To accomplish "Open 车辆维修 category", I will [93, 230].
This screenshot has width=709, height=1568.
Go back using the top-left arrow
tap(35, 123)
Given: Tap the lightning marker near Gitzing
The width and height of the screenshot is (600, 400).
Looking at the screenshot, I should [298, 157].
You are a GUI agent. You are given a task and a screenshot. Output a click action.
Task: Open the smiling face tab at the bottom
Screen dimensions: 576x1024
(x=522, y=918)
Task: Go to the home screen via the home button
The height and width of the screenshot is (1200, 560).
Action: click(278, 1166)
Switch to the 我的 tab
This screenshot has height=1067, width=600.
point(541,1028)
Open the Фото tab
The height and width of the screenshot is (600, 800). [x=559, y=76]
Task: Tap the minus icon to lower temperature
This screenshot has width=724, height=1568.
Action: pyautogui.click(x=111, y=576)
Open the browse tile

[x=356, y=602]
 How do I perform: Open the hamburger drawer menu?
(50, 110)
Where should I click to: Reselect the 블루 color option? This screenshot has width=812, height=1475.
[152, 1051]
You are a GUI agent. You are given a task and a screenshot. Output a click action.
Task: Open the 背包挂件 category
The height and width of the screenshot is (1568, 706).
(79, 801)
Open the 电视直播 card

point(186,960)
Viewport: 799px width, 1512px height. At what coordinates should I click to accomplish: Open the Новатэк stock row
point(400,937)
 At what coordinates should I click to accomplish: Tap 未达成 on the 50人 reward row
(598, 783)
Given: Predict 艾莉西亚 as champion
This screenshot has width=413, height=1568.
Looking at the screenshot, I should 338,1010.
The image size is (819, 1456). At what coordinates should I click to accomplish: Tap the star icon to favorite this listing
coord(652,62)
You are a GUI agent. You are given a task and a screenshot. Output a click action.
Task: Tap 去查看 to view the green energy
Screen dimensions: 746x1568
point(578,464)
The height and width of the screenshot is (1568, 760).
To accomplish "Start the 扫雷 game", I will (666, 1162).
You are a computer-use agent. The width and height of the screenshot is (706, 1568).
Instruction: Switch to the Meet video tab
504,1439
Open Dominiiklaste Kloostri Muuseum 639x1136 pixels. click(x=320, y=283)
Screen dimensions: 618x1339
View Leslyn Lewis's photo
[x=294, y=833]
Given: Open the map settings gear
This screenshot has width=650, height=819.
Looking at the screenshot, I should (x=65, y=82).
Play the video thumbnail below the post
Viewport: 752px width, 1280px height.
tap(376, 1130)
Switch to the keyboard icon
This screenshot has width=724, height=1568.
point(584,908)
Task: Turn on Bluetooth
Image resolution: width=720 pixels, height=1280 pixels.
************
## Exercise details
Find every line in the records above that contains the string "dimensions", matching case exactly, and copy each of those lines.

## Exercise solution
Screen dimensions: 576x1024
Screen dimensions: 746x1568
Screen dimensions: 618x1339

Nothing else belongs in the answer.